Перепишите строки стихотворения «Первое иго» от «Злая рать хазар» до «вопит, обрекая мыкаться.», поставив «Сизым дымом» вместо «Черным дымом».
___ Фрагмент документа
Первое иго
Птица Матерь Сва вновь крылами бьет!
Злая рать хазар бродит по степи,
Сквозь любую щель городских ворот
Все слышнее гул вражьей поступи!
Черным дымом в небо идут дома,
Жаль вопит, обрекая мыкаться.
До своих Богов, коих скрыла тьма,
Скорбный голос спешит докликаться…
Игорь Кобзев
Раскинув сеть усобиц и разрух,
Жирует враг на пиршестве кровавом…
Светобор
1. Кошерища
И слышу я знакомое сказанье,
Как Правда Кривду вызвала на бой,
Как одолела Кривда…
Н. Заболоцкий
Мы уже говорили, что когда-то хазары и славяне жили более или менее мирно – настолько, насколько могли два варварских племени-соседа в раннее Средневековье. Славяне обильно и безбоязненно заселяли щедрые черноземы нижнего Дона и Кубани. В VIII веке, во время войны с языческим еще каганатом, арабский полководец Мерван, прорвавшись в эти края, угнал в плен 20 тысяч (!) славянских семей. К цифре этой можно относиться по-разному. Даже такое количество человек для раннего Средневековья почти невероятно – это сколько же тогда было в арабском войске? – а если учесть, что речь о семьях, и не о нынешних «папа, мама, я», а о нормальных семьях с двузначным числом чад и домочадцев… но одно можно сказать уверенно – славяне в тех краях жили, и было их немало. Скорее всего тогда хазары и заимствовали славянское слово «закон». Об этом полезно помнить, чтобы понимать, кто на самом деле был «культуртрегером» в отношениях славян и хазар.
______
___ Исходные данные
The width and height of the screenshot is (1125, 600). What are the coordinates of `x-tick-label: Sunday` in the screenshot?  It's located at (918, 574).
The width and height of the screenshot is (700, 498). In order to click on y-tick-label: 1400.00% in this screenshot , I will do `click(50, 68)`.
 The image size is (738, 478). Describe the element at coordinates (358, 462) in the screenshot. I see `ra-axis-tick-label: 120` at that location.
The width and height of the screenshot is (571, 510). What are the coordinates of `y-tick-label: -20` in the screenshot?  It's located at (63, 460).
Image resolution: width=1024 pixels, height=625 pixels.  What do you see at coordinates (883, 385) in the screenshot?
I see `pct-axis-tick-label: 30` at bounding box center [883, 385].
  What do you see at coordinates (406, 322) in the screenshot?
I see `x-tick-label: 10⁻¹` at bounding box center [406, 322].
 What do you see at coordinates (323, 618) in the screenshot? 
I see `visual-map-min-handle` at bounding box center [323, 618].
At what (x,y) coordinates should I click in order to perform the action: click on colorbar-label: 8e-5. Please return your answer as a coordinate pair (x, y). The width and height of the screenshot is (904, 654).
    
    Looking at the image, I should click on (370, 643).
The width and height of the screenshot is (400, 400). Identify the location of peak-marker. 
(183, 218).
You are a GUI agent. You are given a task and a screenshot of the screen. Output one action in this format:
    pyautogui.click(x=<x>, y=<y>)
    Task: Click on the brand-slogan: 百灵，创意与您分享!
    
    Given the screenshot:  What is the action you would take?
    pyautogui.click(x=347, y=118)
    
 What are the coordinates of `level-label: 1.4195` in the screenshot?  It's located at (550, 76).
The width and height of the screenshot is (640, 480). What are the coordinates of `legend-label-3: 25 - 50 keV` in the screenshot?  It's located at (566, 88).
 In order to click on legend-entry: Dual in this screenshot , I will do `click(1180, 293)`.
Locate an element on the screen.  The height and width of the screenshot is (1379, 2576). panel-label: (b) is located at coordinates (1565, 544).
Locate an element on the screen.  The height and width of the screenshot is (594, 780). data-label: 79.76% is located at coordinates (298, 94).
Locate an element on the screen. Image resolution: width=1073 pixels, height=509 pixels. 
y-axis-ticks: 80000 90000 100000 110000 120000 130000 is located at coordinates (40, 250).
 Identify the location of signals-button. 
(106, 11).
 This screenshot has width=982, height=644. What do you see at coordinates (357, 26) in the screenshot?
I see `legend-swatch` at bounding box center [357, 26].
______
# Результат
Злая рать хазар бродит по степи,
Сквозь любую щель городских ворот
Все слышнее гул вражьей поступи!
Сизым дымом в небо идут дома,
Жаль вопит, обрекая мыкаться.